• **Problem to work on**:
In the records below, reproduce exactly the lines from the one containing "[facebook] (802, 1661)" through the one containing "D’Empaire (548, 2313)", both included, and omit the pictures.

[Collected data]
Content starts

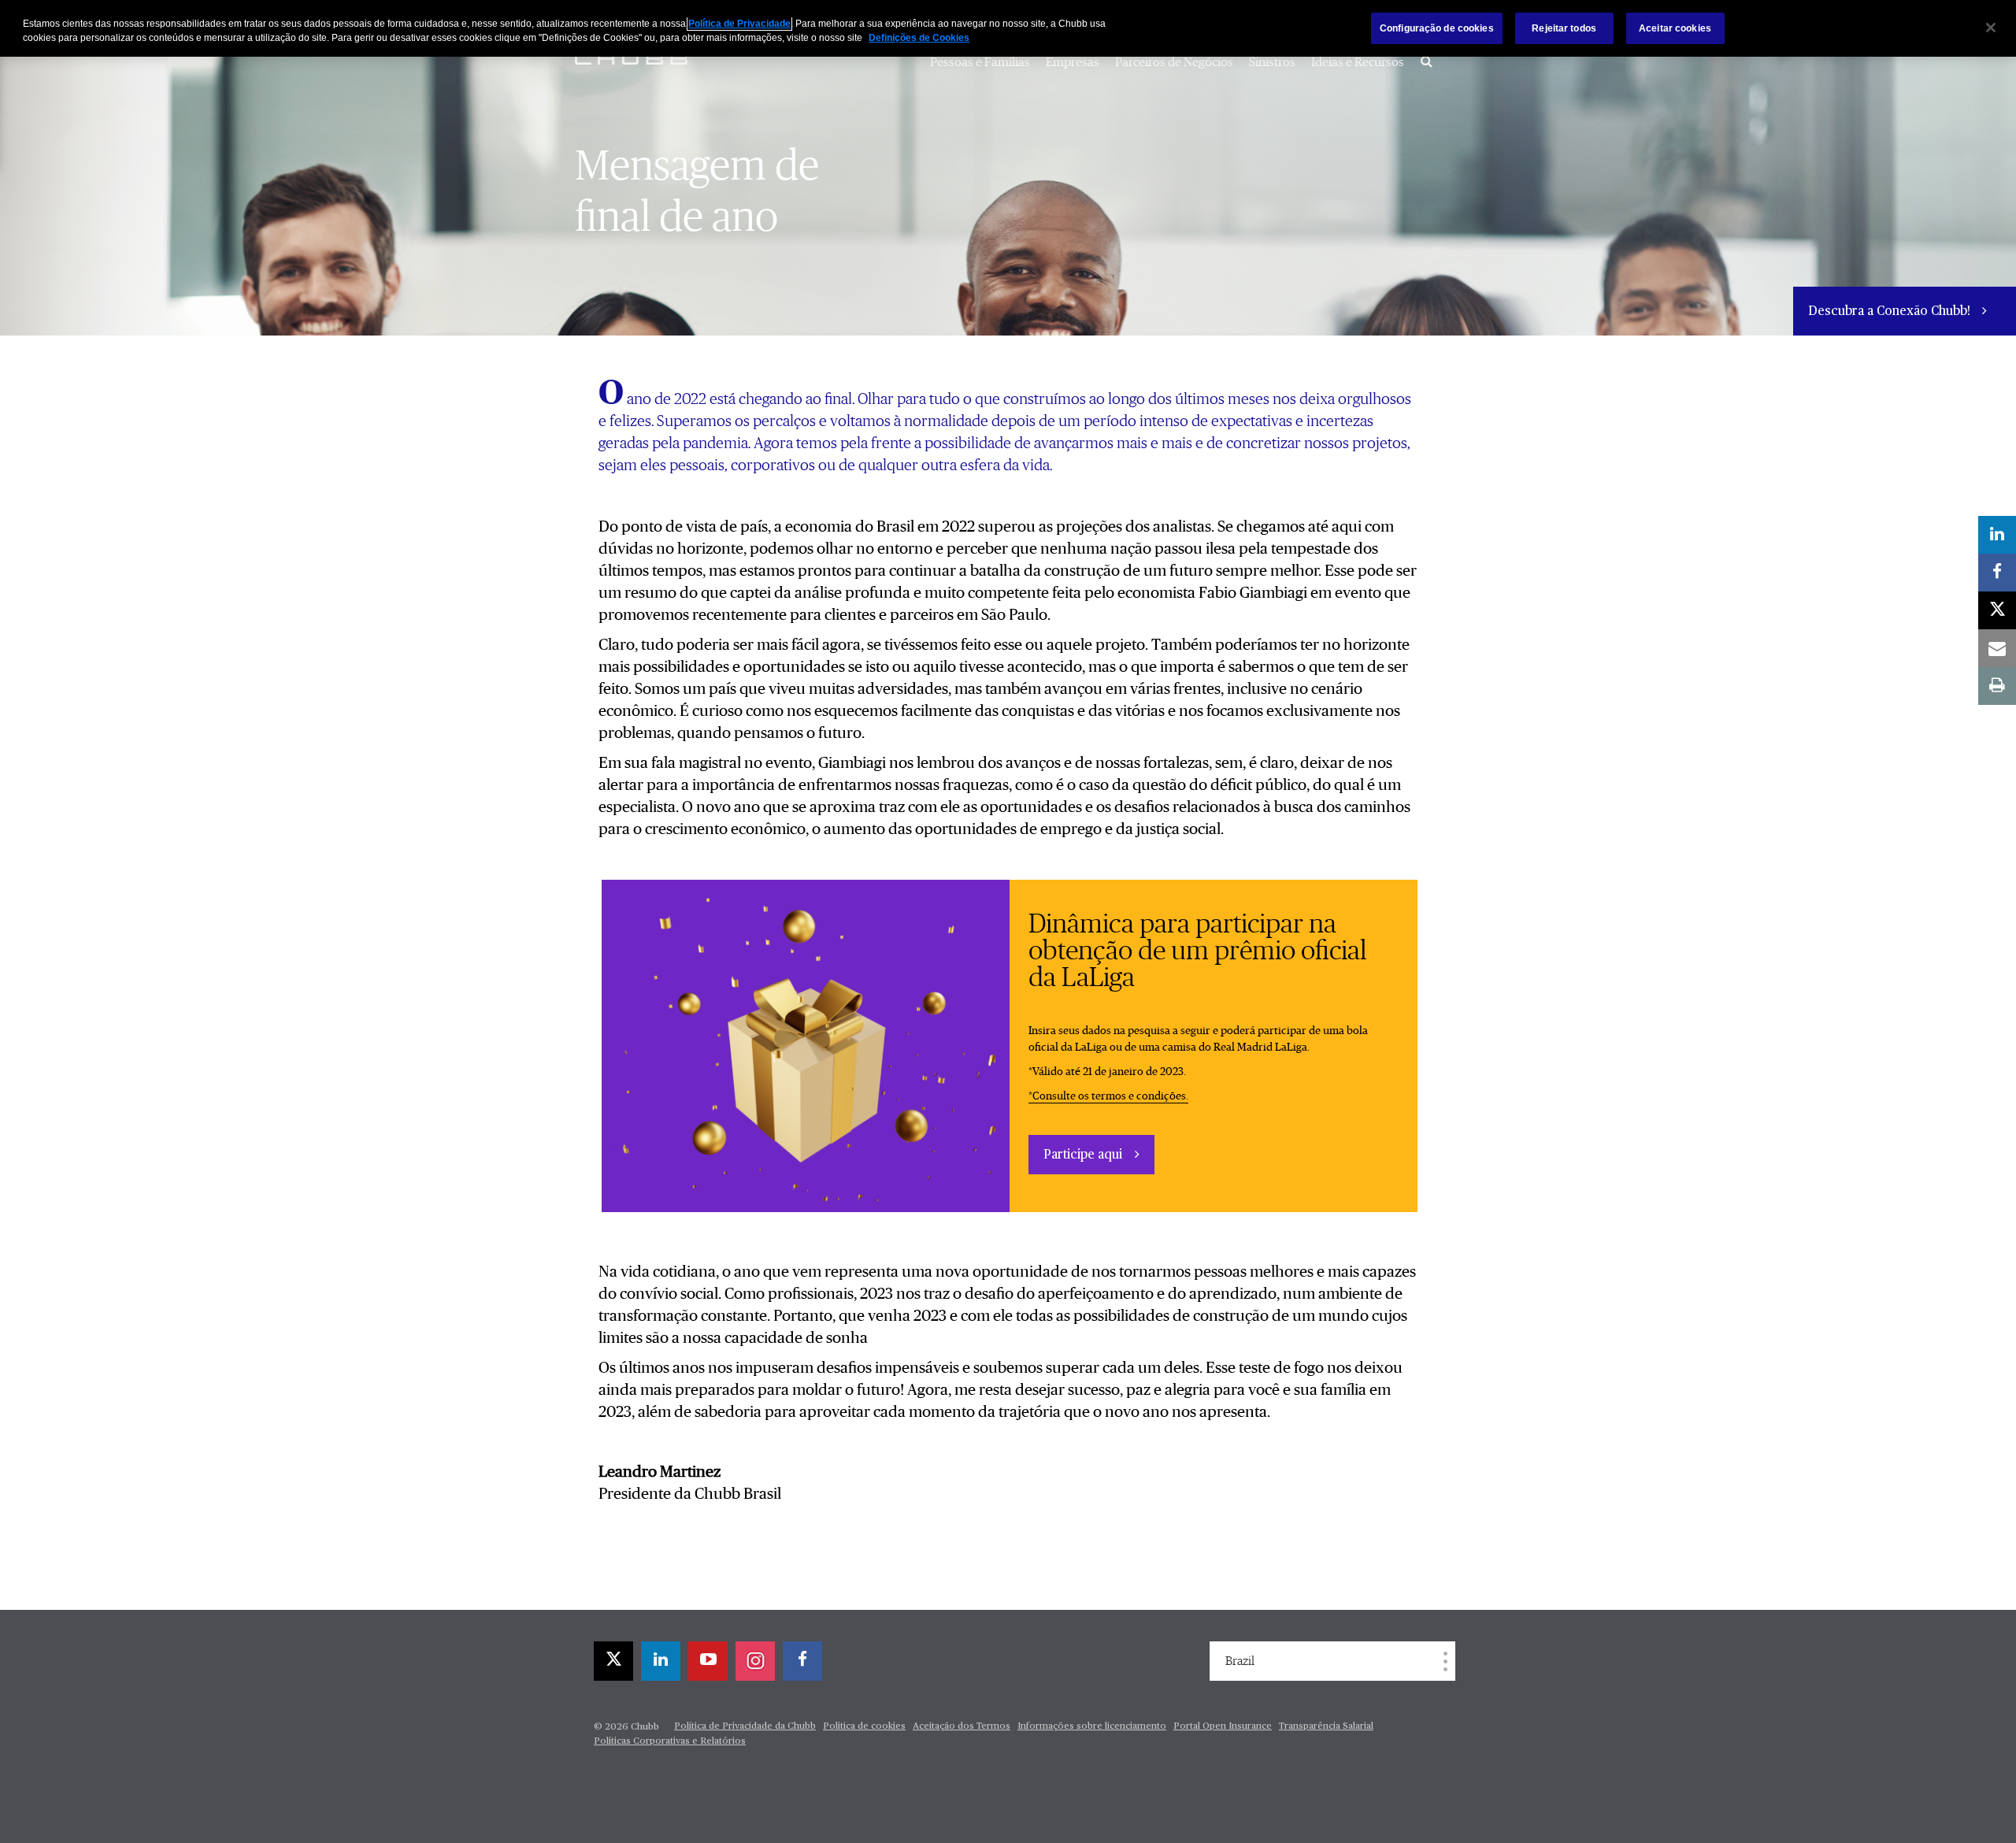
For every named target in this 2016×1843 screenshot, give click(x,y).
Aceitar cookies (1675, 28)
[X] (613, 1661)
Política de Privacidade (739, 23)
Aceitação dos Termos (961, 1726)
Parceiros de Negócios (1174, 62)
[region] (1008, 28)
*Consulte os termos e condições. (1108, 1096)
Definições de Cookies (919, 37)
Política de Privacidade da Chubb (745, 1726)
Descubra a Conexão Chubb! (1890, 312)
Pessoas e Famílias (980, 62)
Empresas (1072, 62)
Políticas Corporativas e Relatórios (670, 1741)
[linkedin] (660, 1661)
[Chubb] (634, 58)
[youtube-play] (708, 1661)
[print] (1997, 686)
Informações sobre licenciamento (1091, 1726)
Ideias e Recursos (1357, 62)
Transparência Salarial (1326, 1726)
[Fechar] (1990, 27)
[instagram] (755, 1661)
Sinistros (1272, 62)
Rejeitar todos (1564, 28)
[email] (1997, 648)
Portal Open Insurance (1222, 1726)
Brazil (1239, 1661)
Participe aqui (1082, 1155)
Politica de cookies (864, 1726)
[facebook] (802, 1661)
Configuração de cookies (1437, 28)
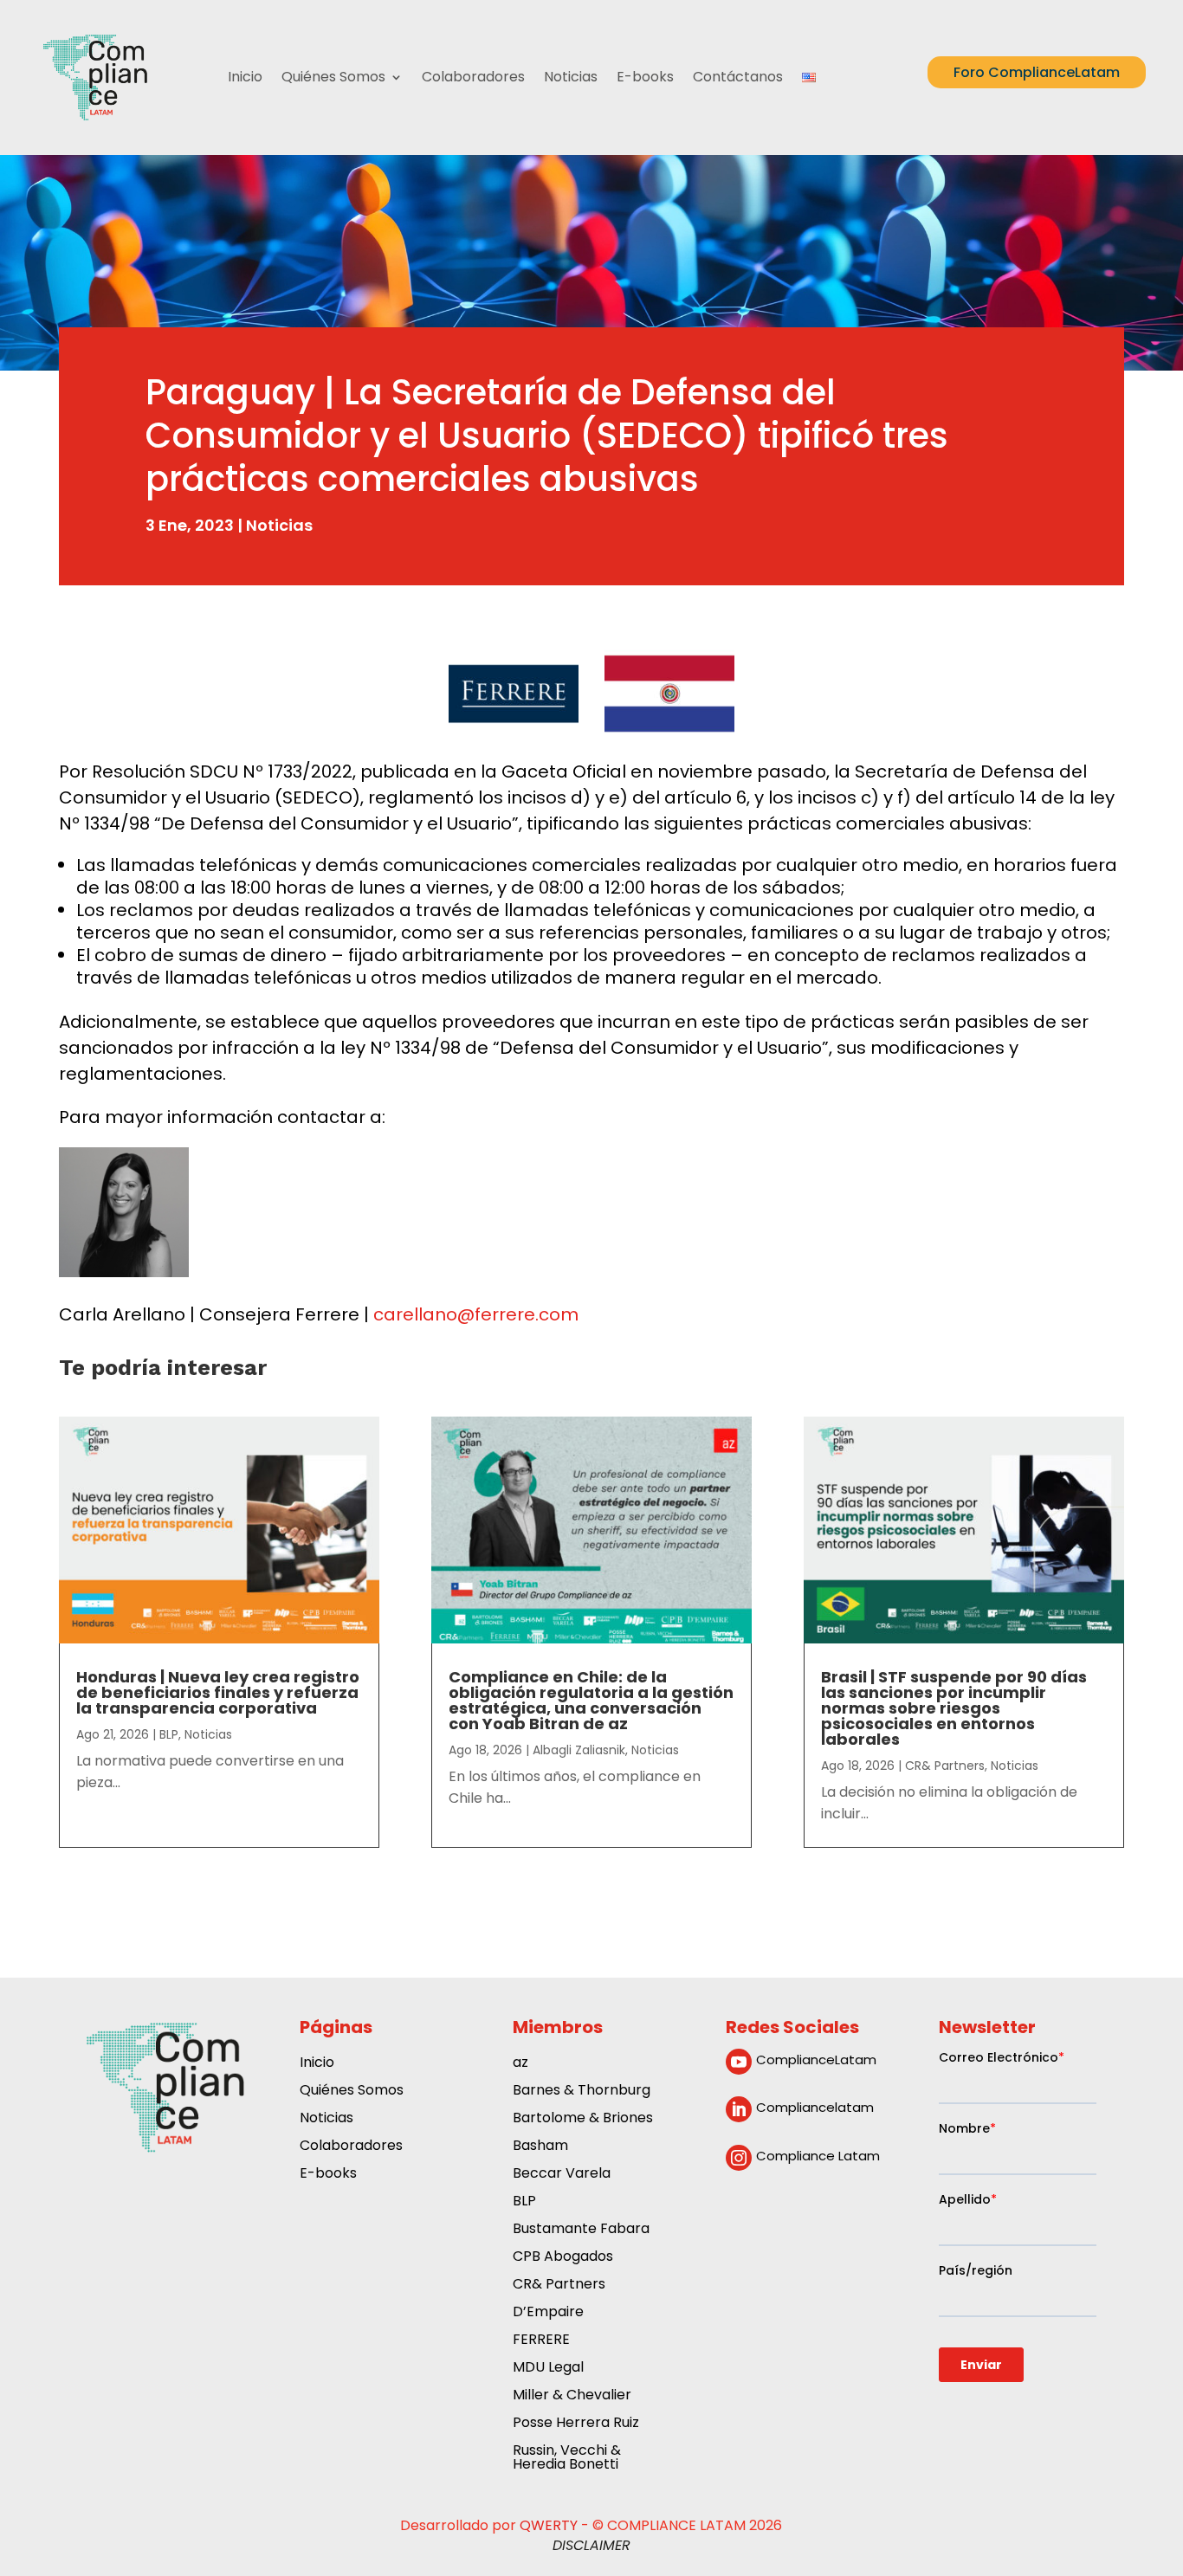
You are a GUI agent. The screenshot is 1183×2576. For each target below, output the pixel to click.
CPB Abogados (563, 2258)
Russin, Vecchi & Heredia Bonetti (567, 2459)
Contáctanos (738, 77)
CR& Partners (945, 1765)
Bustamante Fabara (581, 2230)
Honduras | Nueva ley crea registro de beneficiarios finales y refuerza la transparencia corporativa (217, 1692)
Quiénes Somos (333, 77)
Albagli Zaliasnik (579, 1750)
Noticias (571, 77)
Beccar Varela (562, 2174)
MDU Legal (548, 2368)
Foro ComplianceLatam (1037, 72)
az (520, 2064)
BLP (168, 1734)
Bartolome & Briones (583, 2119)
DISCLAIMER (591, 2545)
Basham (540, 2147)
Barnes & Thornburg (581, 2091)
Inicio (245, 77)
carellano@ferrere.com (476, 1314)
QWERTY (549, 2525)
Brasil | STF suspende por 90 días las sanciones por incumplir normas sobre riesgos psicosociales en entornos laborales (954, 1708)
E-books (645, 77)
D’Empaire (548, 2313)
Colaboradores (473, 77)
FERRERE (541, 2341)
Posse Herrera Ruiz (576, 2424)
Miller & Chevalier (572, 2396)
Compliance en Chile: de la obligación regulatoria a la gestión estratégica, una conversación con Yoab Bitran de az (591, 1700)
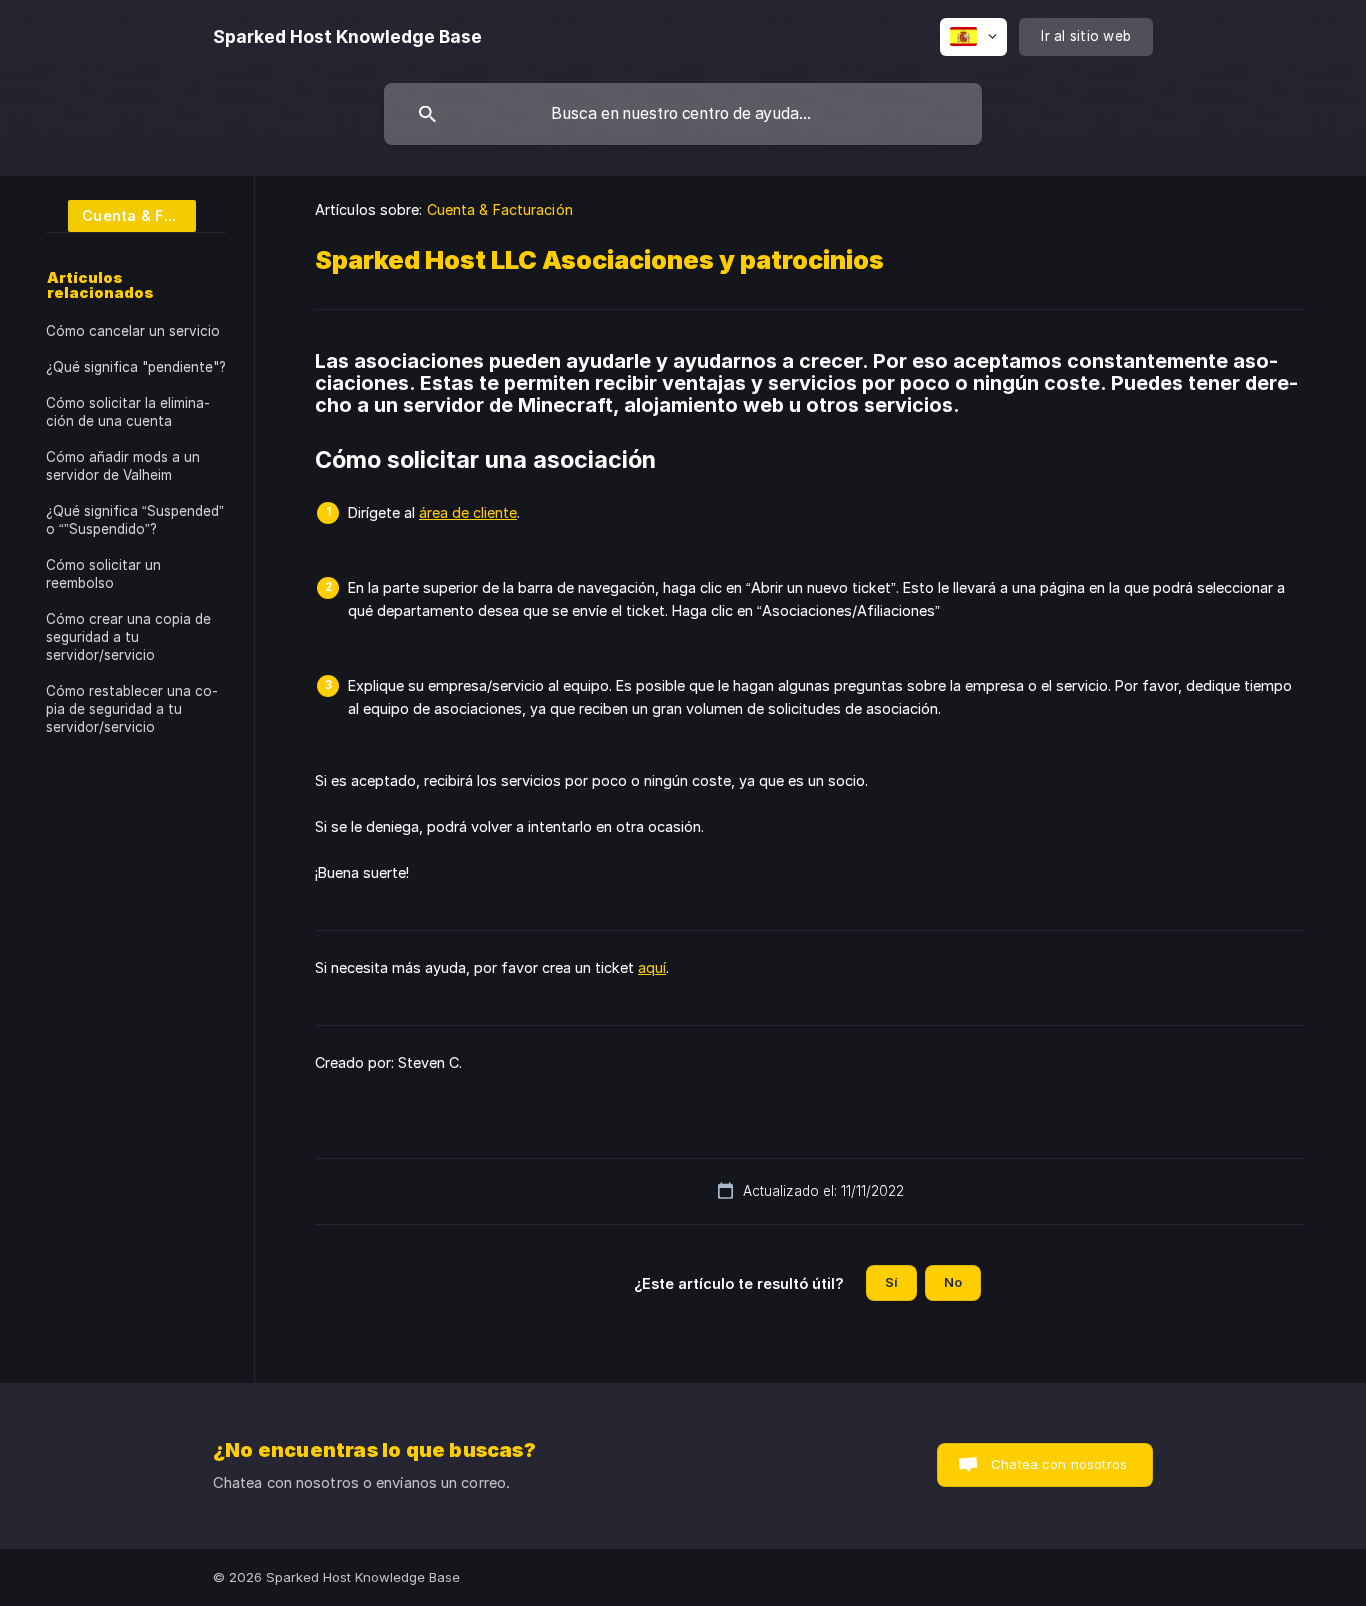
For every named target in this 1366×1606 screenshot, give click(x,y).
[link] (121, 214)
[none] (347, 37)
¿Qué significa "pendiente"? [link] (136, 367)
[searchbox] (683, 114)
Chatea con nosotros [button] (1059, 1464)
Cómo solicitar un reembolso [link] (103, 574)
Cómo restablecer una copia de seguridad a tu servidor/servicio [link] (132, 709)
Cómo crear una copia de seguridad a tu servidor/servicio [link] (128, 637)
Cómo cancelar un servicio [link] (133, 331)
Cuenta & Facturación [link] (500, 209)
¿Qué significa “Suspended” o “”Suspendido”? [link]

Content ends

• **Result of the task**:
[facebook] (802, 1661)
Configuração de cookies (1437, 28)
You are a GUI agent. The screenshot is 1183×2576. For each target below, output the pixel to click.
CPB Abogados (563, 2258)
Russin, Vecchi & Heredia Bonetti (567, 2459)
Contáctanos (738, 77)
CR& Partners (945, 1765)
Bustamante Fabara (581, 2230)
Honduras | Nueva ley crea registro de beneficiarios finales y refuerza la transparencia corporativa (217, 1692)
Quiénes Somos (333, 77)
Albagli Zaliasnik (579, 1750)
Noticias (571, 77)
Beccar Varela (562, 2174)
MDU Legal (548, 2368)
Foro ComplianceLatam (1037, 72)
az (520, 2064)
BLP (168, 1734)
Bartolome & Briones (583, 2119)
DISCLAIMER (591, 2545)
Basham (540, 2147)
Barnes & Thornburg (581, 2091)
Inicio (245, 77)
carellano@ferrere.com (476, 1314)
QWERTY (549, 2525)
Brasil | STF suspende por 90 días las sanciones por incumplir normas sobre riesgos psicosociales en entornos laborales (954, 1708)
E-books (645, 77)
D’Empaire (548, 2313)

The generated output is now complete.